Even though autonomous driving has been a topic of interest for over half a century, there is currently no consensus on the exact technology that will form the basis of a driverless vehicle. Will future driverless vehicles be automatons which simply follow a set of pre-programmed instructions? Or will such vehicles be autonomous in the sense of deriving their own instructions based on a rule set? Sensor system requirements will differ depending on which option prevails. The first uses sensors to monitor the precision with which a vehicle follows instructions, while the second uses sensors to determine which actions to undertake.

In a series of blogs to come, I plan to explore one of the key challenges that’s common both of these schemes – how to precisely and confidently perceive the environment around the vehicle. This basic act is simple in its objective but remarkably difficult to achieve.

Fully autonomous driving is generally held as one of the key technological challenges for the first decades of the 21st Century. It is widely perceived that realizing fully autonomous cars will cause disruptive changes in the way that transportation is integrated into modern society. Yet, autonomy is not a new topic; projects ranging from autonomous aircraft, robotics and even vehicles have existed for decades. My first position after my undergraduate degree at QinetiQ was on the test and evaluation of integrated navigation systems for autonomous guidance and this was back in 2004. In fact, autonomous guidance in road-vehicles has been an active field of research in both industry and academia since at least the 1950s (and possibly before).

So why is there now such an interest in autonomous vehicles? Society is increasingly seeing transportation as a service (TaaS) that we rent rather than a function that we own. Already a large portion of new cars are purchased on a finance scheme, which effectively sees the customer ‘renting’ the vehicle for a period of years. As autonomy will play an increasing role in TaaS, it is likely that this societal change is pushing for the development of technology which will enable fully autonomous driving.

There are many proposals on the technology configurations that will enable effective perception for autonomous vehicles and invariably there will be many different configurations that lead to success. Surely most systems will include multiple disparate sensors with different operating characteristics (both physical and spectral) to observe different aspects of the environment. Observation and perception is made all the more difficult by the fact that present day automotive infrastructure, within the vehicle and beyond, has been developed around human drivers. Automotive sensors are in general quite limited and coarse, recording a highly imperfect analogue to the real world in a discrete form. This is why fully autonomous driving is unlikely to be achieved simply by combobulating existing technology. Further research in collaboration with development is not only desirable, but mandatory.

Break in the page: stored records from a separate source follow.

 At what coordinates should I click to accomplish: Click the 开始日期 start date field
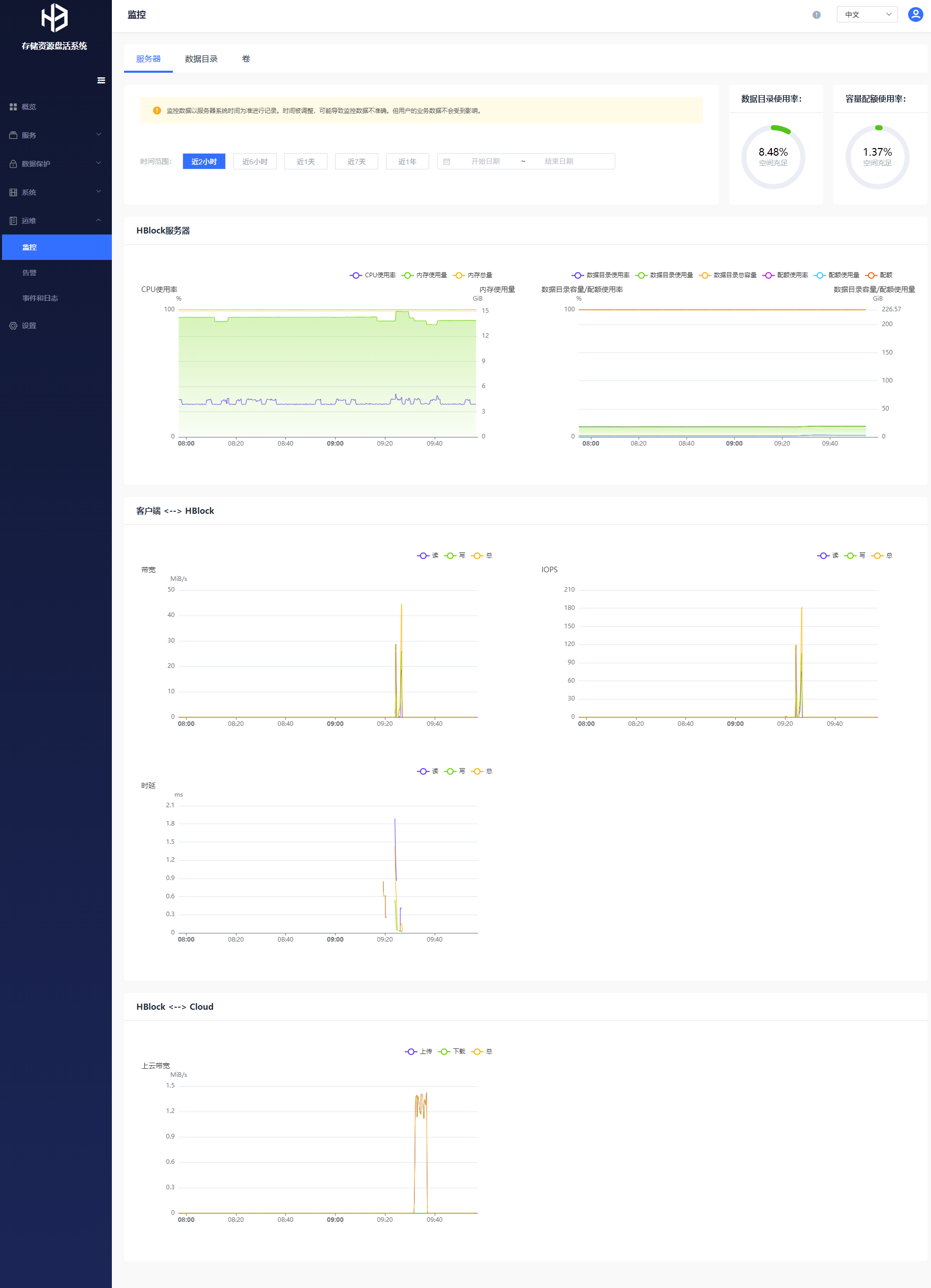pos(485,162)
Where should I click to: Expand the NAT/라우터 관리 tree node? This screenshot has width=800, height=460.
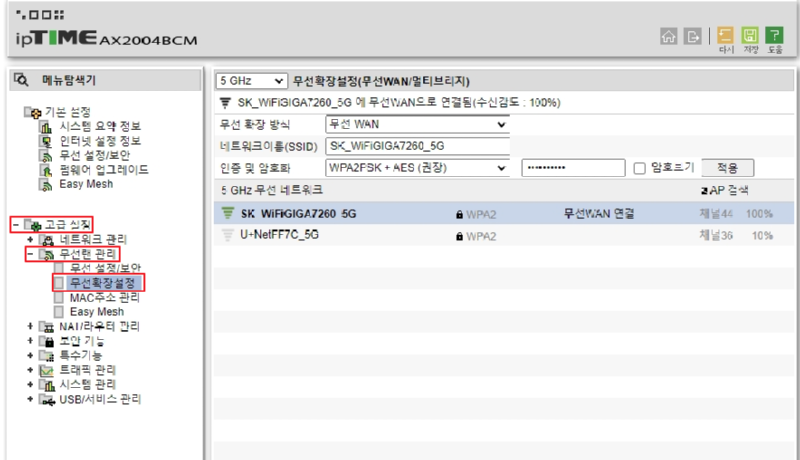click(x=30, y=327)
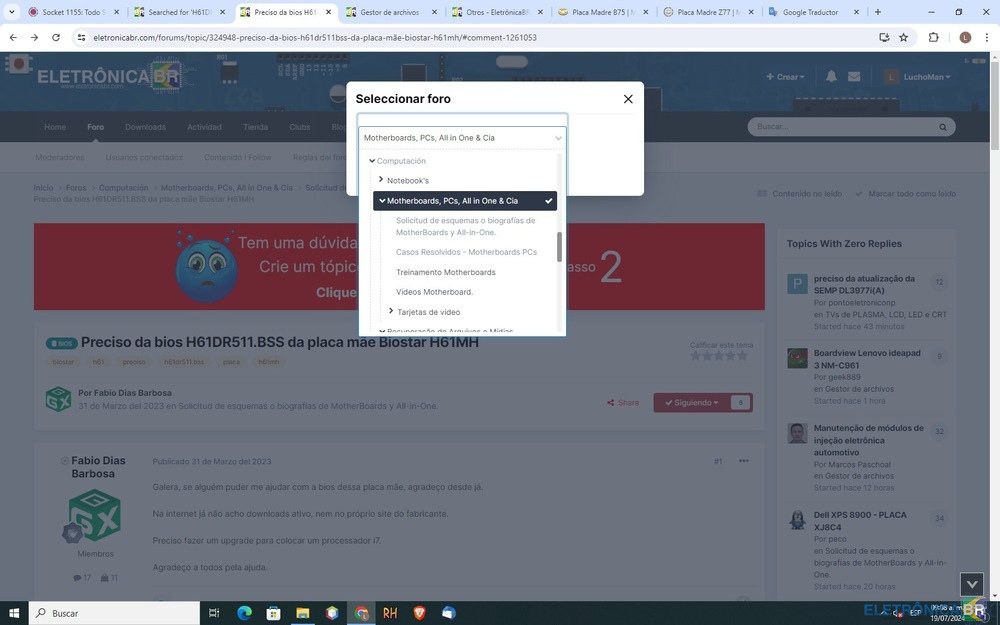Select Treinamento Motherboards forum
Viewport: 1000px width, 625px height.
point(445,272)
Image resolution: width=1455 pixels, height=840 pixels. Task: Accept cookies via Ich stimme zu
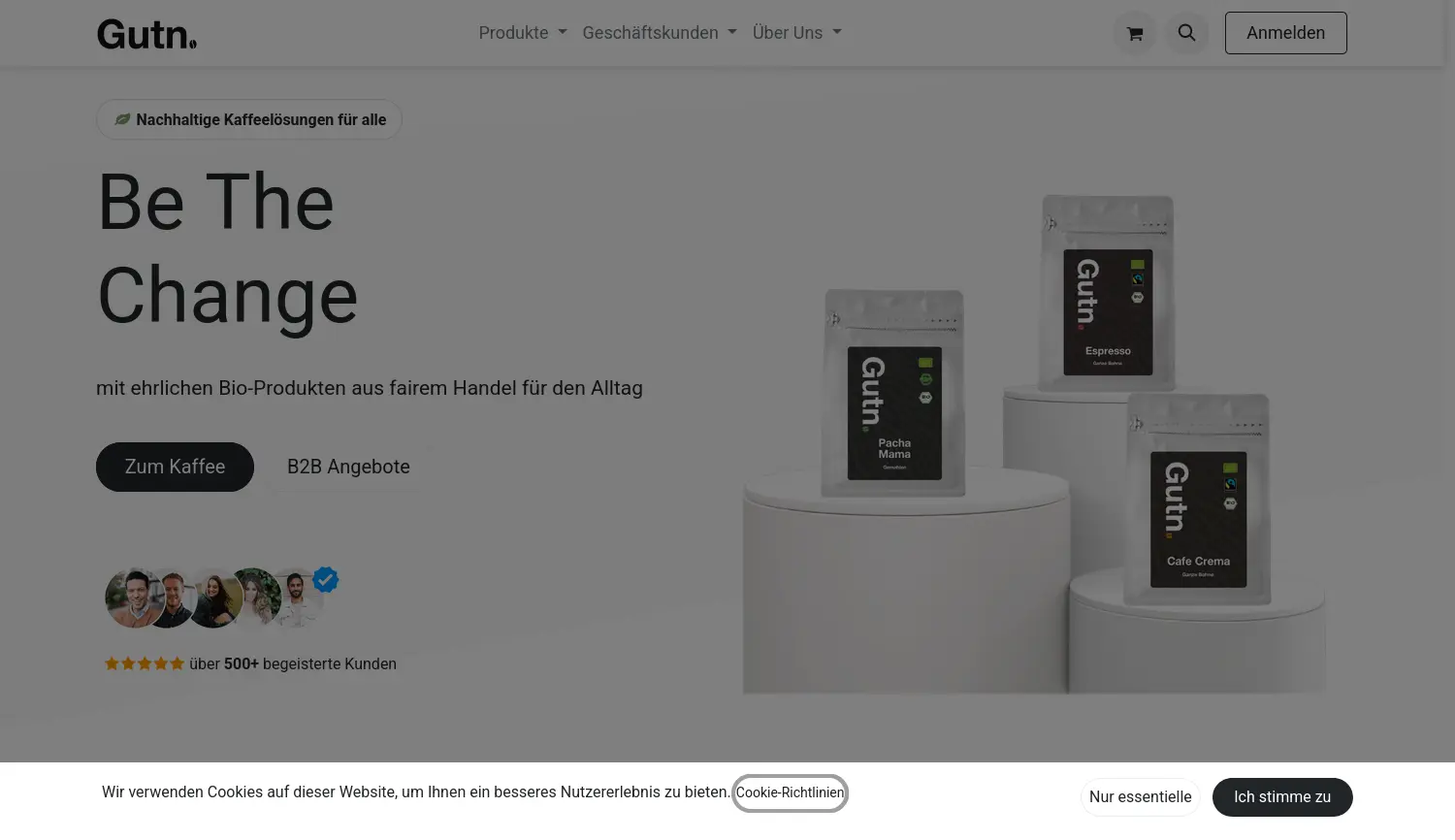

Sensor signal processing will estimate the physical state of objects in the environment; machine learning will help to enable semantic classification of an object; sensor and information fusion will allow us to integrate the data/observations/information from different sources in order to understand what the object is and how we expect it to behave in the future. Further aspects such as collaboration with other agents (infrastructure and other vehicles) will also play a significant role, as will susceptibility and vulnerability to security issues.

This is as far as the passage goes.